Ian Buckley MB, BS, 1951;
PhD, (Pathology), 1961
Dr Ian Buckley
Education and Research
Early education, Ivanhoe Grammar School, Head, Rev. Sydney Buckley.
Post-WW2, Medicine at Melbourne University, graduating 1951. In 1955,
began medical research (Experimental Pathology) Department of Pathology,
under Prof. E.S.J.King.
1963-4, UICC Eleanor Roosevelt Fellow, Charles Pomerat's laboratory,
Pasadena Foundation for Medical Research, Pasadena, California.
1965, Research Fellow, Keith Porter's Cell Biology Laboratory, Harvard
1966-7, NH&MRC Research Fellow, Dept. of Pathology, Melbourne University.
1968-1990 Senior Fellow, Department of Experimental Pathology, John
Curtin School of Medical Research, ANU, under Prof. Colin Courtice where
continued studies on the phenomena and control of cellular (and intra-cellular)
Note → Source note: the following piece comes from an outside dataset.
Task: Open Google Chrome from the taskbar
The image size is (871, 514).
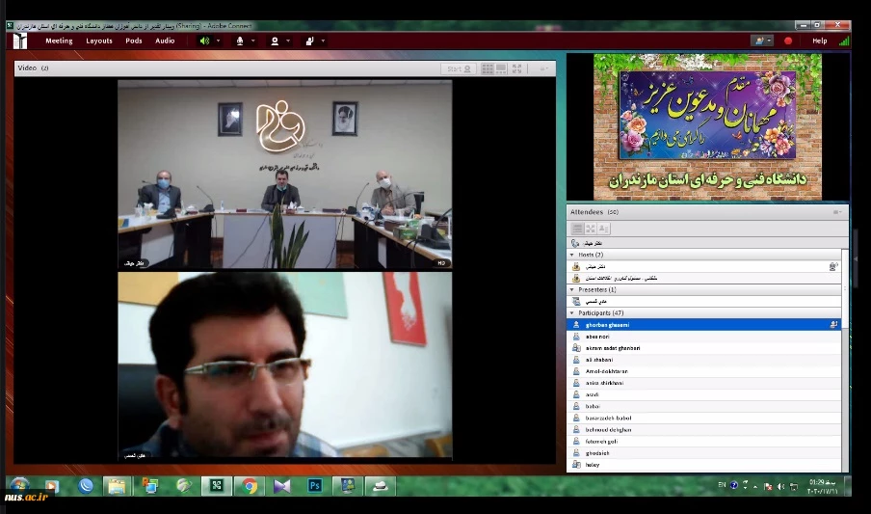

movements, including the movements involved in tumour cell invasion
and metastasis. See below, and 'Mysteries of Cellular Motion'
In Frank Fenner and David Curtis, 'The John Curtin School
of Medical Research: The First Fifty Years 1948-1998', pp. 255-258,
Brolga Press, 2001.
Born, Melbourne,1925, son of Harry and Doris Buckley, one of five,
four of whom served in World War II. Miraculously my oldest brother,
Noel, survived Iceland-Murmansk convoys (anti-submarine role) as an
officer in the Royal Navy Volunteer Reserve (RNVR). As RAAF navigator
assigned (under the Empire Air Training Scheme) to RAF Coastal
Command's 53 Squadron, my brother Allan Edward did not survive the war
defending Britain's trans-Atlantic life-lines against Germany's submarines
'authorised' through the Anglo-German Naval Agreement of 1935.
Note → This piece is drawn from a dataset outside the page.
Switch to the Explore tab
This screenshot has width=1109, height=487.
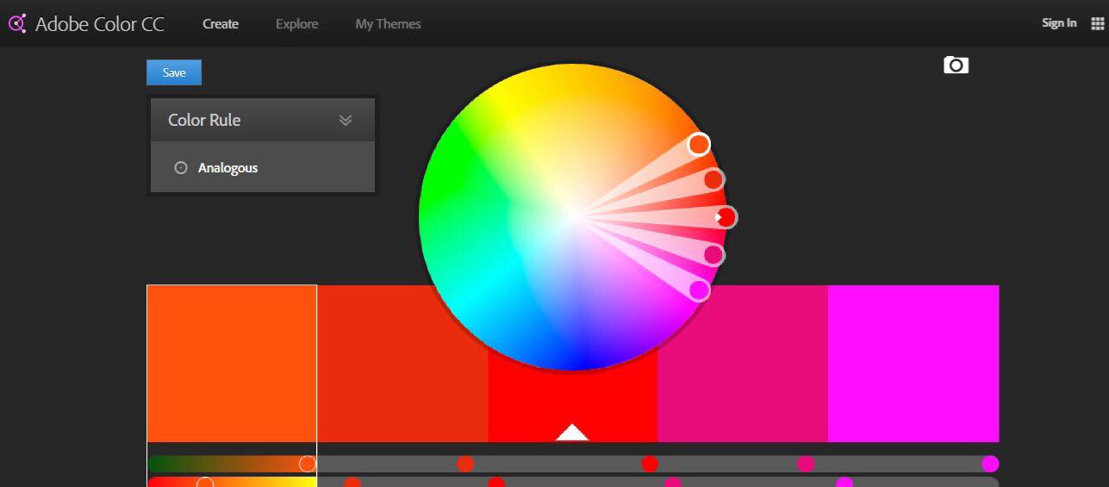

My sister Joan, an Army officer, served in New Guinea as physiotherapist.
A late starter, I trained and served as RAAF pilot, 1944-45. Too young,
my young sister Dora remained at school.
Since retirement I've concentrated on researching and writing about
the origins of the overseas wars Australia has been involved in, an
interest followed since WW2, working with the Medical Association
for Prevention of War, an organisation earlier formed in Britain
by noted epidemiologist Richard Doll (of 'smoking cancer fame') and
others responding to the threat of mutual nuclear annihilation brought
on by the Cold War.
A summary of the background causes of the wars Australia has been involved
in over the past 100 years is found hereunder:
Australia's Foreign Wars: Origins, Costs, Future?!
Eleven historically-based essays to inform and warn Australians
and others of the means through which people here and across the world
have been led into wars not of their making, wars entirely contrary
to their interests and well-being. Indeed, wars counter-productive to
all participants and thus, in Churchill's clearly understated terms,
"unnecessary" as explained here:
Or illustrated on: http://www.britishempire.co.uk/article/australiaswars1.htm
A Case History: Britain, Empire Decline, and the Origins of WW1:
Or, Might the Lessons of the Boer War have 'Saved the Day.
An Emeritus talk of July 18, 2007 considers the circumstances which
led Britain to help generate, then take part in the First World War,
a war so catastrophically counter-productive to all peoples involved.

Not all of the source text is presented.